Аксенов много пишет. Готовит к публикации «Любовь к электричеству» — повесть о большевике-предпринимателе Леониде Красине, которая, будучи издана Политиздатом в серии «Пламенные революционеры», по свидетельству многих, читалась тогда фрондерами как написанный эзоповым языком учебник конспирации. Комсомольские же романтики хвалили ее за художественные достоинства. Так легко, живо, талантливо, интересно о большевиках давно не писали! — вздыхали они (да и теперь вздыхают).
Близится выход в свет в журнале «Костер» и пионерской бондианы «Мой дедушка — памятник», со всеми приметами жанра: юный Гена Стратофонтов, встреченный автором в Крыму (где же еще?), отправляется в дальний рейс на советском научном судне. Его ждут японские небоскребы, пляжный и футбольный рай на дивных островах Большие Эмпиреи, прогулки по коридорам власти, детская (но — большая!) любовь, битва с пиратами, «дикими гусями», авантюристками и коварными злодеями, неизбежная гибель, славная победа и обретение самого прекрасного на свете…
Конечно, бондиана это советская. То есть Гена — не шпион, он просто пионер-отличник, умный и отважный. Но по накалу его приключения не уступают эскападам героя Флеминга, а главное — он, как и Бонд, не теряется в сложных ситуациях.

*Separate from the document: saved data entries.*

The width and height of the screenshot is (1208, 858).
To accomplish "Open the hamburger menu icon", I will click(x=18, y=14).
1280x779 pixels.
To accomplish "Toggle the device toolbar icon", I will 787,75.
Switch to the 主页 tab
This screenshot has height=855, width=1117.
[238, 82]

Пробовал Аксенов силы и в приключенческом детском кино. 30 декабря 1973 года состоялась премьера фильма «Мраморный дом», снятого в Ялтинском филиале Киностудии им. Горького по его сценарию режиссером Борисом Григорьевым. Там в последние дни войны подростки Мастер Пит и Герцог Гиз — Петька и Ильгиз, как и положено, ищут клад. Но вместо дублонов и цехинов находят в подвале бывшего барского дома тайный склад сахара, сапог и лекарств. Все это, конечно, ворованное, и преступники не намерены отдавать добро. Находка чуть не стоит ребятам жизни. Но справедливость торжествует, и Мастер Пит с Герцогом Гизом одерживают победу. Правда — не без помощи некоего демобилизованного фронтовика.

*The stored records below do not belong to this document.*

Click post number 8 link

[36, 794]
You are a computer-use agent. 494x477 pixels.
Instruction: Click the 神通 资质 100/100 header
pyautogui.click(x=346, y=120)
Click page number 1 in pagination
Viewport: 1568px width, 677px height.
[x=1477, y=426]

Успех фильма не мог сравниться с успехом «Дедушки — памятника». И Аксенов сочиняет продолжение популярной повести — в 1976 году в «Костре» выходит повесть «Сундучок, в котором что-то стучит», также ставшая популярной. «Дедушка» уже издан в 1972-м стотысячным тиражом в издательстве «Детская литература». И это — не последняя книга Аксенова о Гене Стратофонтове. Мы встретимся с ним и его наследниками через много лет — в романе «Редкие земли», выпущенном издательством «Эксмо» в 2007 году.
Как и его герои, Аксенов много и красиво веселится, много путешествует… Творческие встречи и семинары, артистические клубы, джазовые фестивали, ЦДЛ и Коктебель, Кавказ и Прибалтика… Он хорошо освоил автомобиль и рулит вовсю.

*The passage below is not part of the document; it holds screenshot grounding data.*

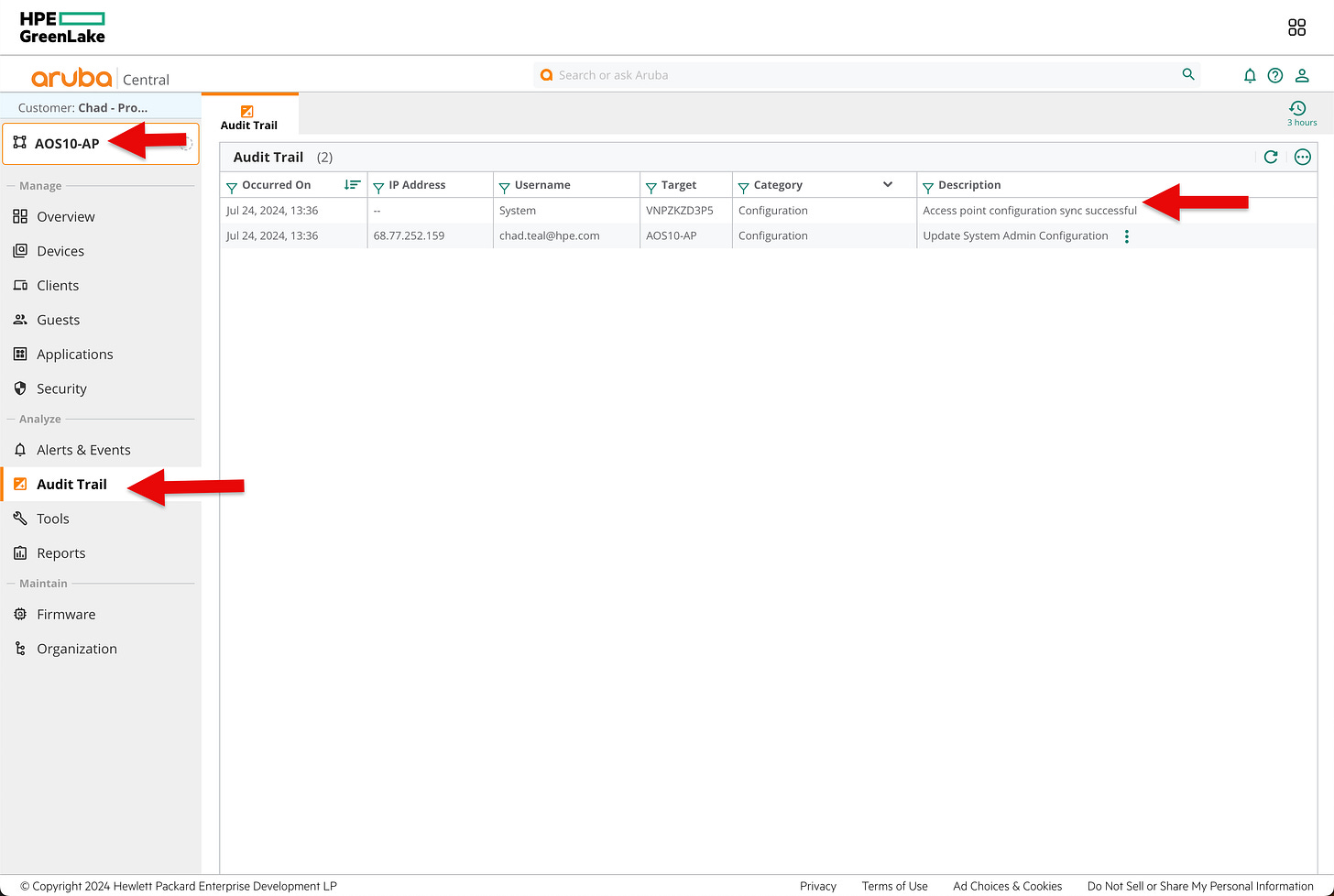The width and height of the screenshot is (1334, 896).
Task: Open the Terms of Use link
Action: (x=894, y=886)
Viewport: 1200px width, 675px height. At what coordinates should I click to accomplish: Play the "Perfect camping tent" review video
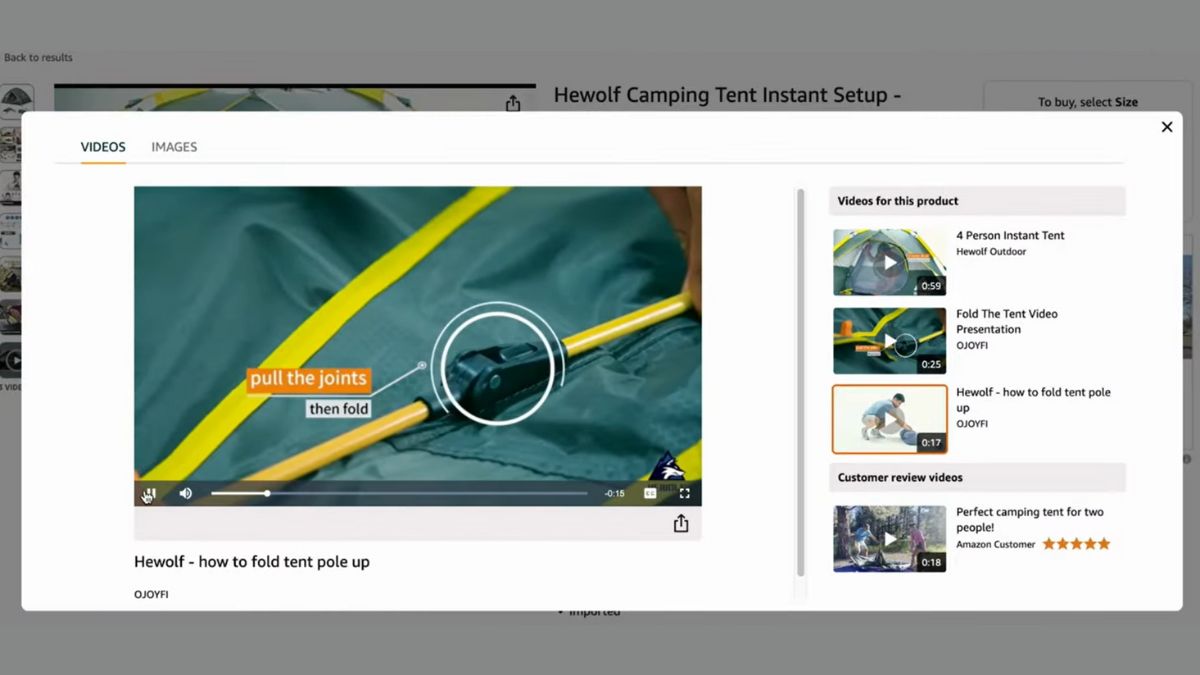tap(889, 538)
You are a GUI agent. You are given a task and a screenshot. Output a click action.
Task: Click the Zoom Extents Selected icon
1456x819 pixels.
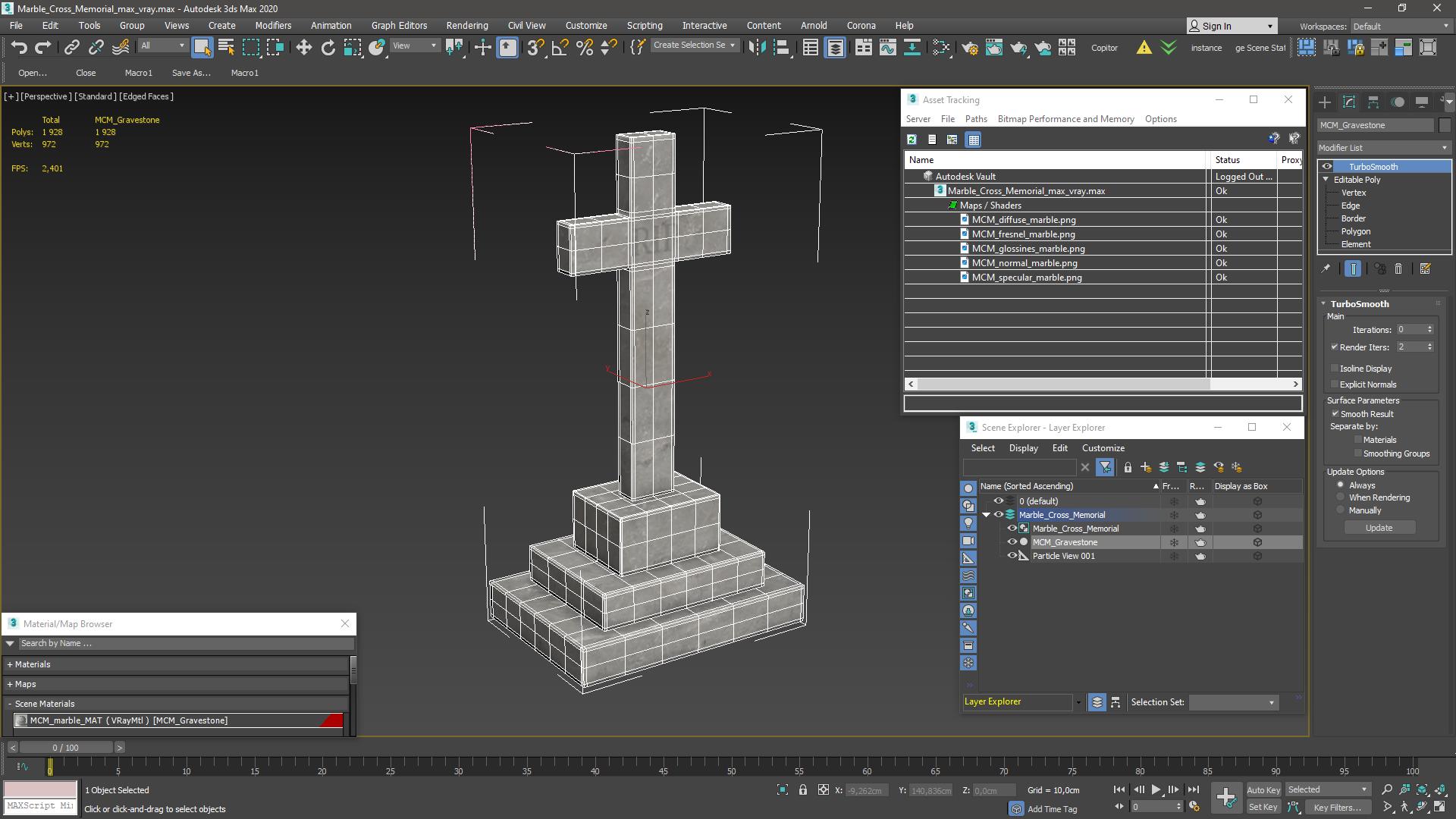[x=1421, y=789]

В этой связи примечательно одно путешествие, состоявшееся летом 1970 года, когда Василий Павлович, его сын — десятилетний Леша и сын Катаева Паша отправились в литовское местечко Нида. Дорога пролегала по Белоруссии, где тогда разразилась эпидемия ящура. Шоссе, по которому катили в «запорожце» наши герои, перекрыли. Пришлось искать объезд. Объезд этот, похоже, был проложен еще в военное время посреди партизанских лесов и топей. Может, им и не пользовались с тех времен. И уж точно не ремонтировали. Назвать дорогу проезжей было трудно: непролазные рытвины сменялись булыжными баррикадами, всюду торчали то клочья бетона, то кровожадные куски арматуры. Порой появлялся асфальт. Ехали медленно. Темнело. Но остановиться было негде — вблизи никакого жилья. Приходилось продираться через полосу препятствий. И все же случилось то, чего могло и не случаться: удар — машина накреняется и останавливается, а правое заднее колесо катится в заросший кювет. Где и успокаивается, сорванное вместе с болтами.
Паша подбирает колесо. Кругом никого. Темно. Птицы. Пять утра. Звук мотора. Грузовик, а в нем — мужик. И никаких болтов. Еще грузовик — та же история.
Но вот, шкандыбая из дыры в дыру, появляется мотоцикл. Мощный, тяжелый, убойный «Урал» без коляски. На «Урале» — гражданин. Пьяный до такого состояния, когда люди уже не говорят, но всё понимают и могут совершать удивительные поступки. Он и совершил. Что-то мыча и стоя благодаря лишь цепкости руки, ухватившей руль, в другой руке он вертит болт, пытаясь сфокусировать взгляд. А когда это удается, изумленно поднимает брови, кладет болт в карман и отбывает в дальнейшее пространство.
Наступает тишина. Колесо лежит. «Запорожец» стоит. Экстрималы сидят у дороги. Часа через два они слышат звук мотора. Он появляется — еще более пьяный, но милый. Ибо достает из кармана четыре болта с гайками — точно такие, какие нужны, молча домкратит машину и ставит колесо.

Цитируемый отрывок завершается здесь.